> MATERIALS PROVIDED:

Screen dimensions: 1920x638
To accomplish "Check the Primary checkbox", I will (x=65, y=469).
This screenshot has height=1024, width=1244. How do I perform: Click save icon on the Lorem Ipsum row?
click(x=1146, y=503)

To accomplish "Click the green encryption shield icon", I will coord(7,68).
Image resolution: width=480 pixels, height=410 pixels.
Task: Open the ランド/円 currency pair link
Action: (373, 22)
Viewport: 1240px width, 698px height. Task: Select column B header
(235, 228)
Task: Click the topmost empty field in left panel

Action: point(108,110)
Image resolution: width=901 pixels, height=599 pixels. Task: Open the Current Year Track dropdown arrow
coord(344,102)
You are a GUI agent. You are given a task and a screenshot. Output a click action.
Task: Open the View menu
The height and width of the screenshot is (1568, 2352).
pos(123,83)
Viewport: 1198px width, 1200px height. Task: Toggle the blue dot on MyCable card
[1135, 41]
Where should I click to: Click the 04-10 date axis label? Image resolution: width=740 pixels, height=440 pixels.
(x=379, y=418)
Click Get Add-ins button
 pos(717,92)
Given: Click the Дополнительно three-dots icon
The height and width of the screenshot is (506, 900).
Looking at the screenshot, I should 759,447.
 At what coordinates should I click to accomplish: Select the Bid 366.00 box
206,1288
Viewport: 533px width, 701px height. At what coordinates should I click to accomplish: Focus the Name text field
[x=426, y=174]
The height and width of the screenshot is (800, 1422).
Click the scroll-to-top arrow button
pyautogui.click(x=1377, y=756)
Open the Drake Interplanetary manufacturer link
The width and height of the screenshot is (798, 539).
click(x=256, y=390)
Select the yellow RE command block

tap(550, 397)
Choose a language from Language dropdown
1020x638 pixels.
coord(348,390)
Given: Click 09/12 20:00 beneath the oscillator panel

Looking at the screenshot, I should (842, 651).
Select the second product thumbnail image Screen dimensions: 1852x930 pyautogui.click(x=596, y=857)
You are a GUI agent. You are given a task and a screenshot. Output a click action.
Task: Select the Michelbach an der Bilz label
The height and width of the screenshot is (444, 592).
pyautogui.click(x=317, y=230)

> EXERCISE INSTRUCTIONS:
Your job is to restate all of the data word for word.

> REPLY:
Screen dimensions: 1920x638
To accomplish "Check the Primary checkbox", I will (x=65, y=469).
This screenshot has height=1024, width=1244. How do I perform: Click save icon on the Lorem Ipsum row?
click(x=1146, y=503)

To accomplish "Click the green encryption shield icon", I will coord(7,68).
Image resolution: width=480 pixels, height=410 pixels.
Task: Open the ランド/円 currency pair link
Action: (373, 22)
Viewport: 1240px width, 698px height. Task: Select column B header
(235, 228)
Task: Click the topmost empty field in left panel

Action: point(108,110)
Image resolution: width=901 pixels, height=599 pixels. Task: Open the Current Year Track dropdown arrow
coord(344,102)
You are a GUI agent. You are given a task and a screenshot. Output a click action.
Task: Open the View menu
The height and width of the screenshot is (1568, 2352).
pos(123,83)
Viewport: 1198px width, 1200px height. Task: Toggle the blue dot on MyCable card
[1135, 41]
Where should I click to: Click the 04-10 date axis label? Image resolution: width=740 pixels, height=440 pixels.
(x=379, y=418)
Click Get Add-ins button
 pos(717,92)
Given: Click the Дополнительно three-dots icon
The height and width of the screenshot is (506, 900).
Looking at the screenshot, I should 759,447.
 At what coordinates should I click to accomplish: Select the Bid 366.00 box
206,1288
Viewport: 533px width, 701px height. At what coordinates should I click to accomplish: Focus the Name text field
[x=426, y=174]
The height and width of the screenshot is (800, 1422).
Click the scroll-to-top arrow button
pyautogui.click(x=1377, y=756)
Open the Drake Interplanetary manufacturer link
The width and height of the screenshot is (798, 539).
click(x=256, y=390)
Select the yellow RE command block

tap(550, 397)
Choose a language from Language dropdown
1020x638 pixels.
coord(348,390)
Given: Click 09/12 20:00 beneath the oscillator panel

Looking at the screenshot, I should (842, 651).
Select the second product thumbnail image Screen dimensions: 1852x930 pyautogui.click(x=596, y=857)
You are a GUI agent. You are given a task and a screenshot. Output a click action.
Task: Select the Michelbach an der Bilz label
The height and width of the screenshot is (444, 592).
pyautogui.click(x=317, y=230)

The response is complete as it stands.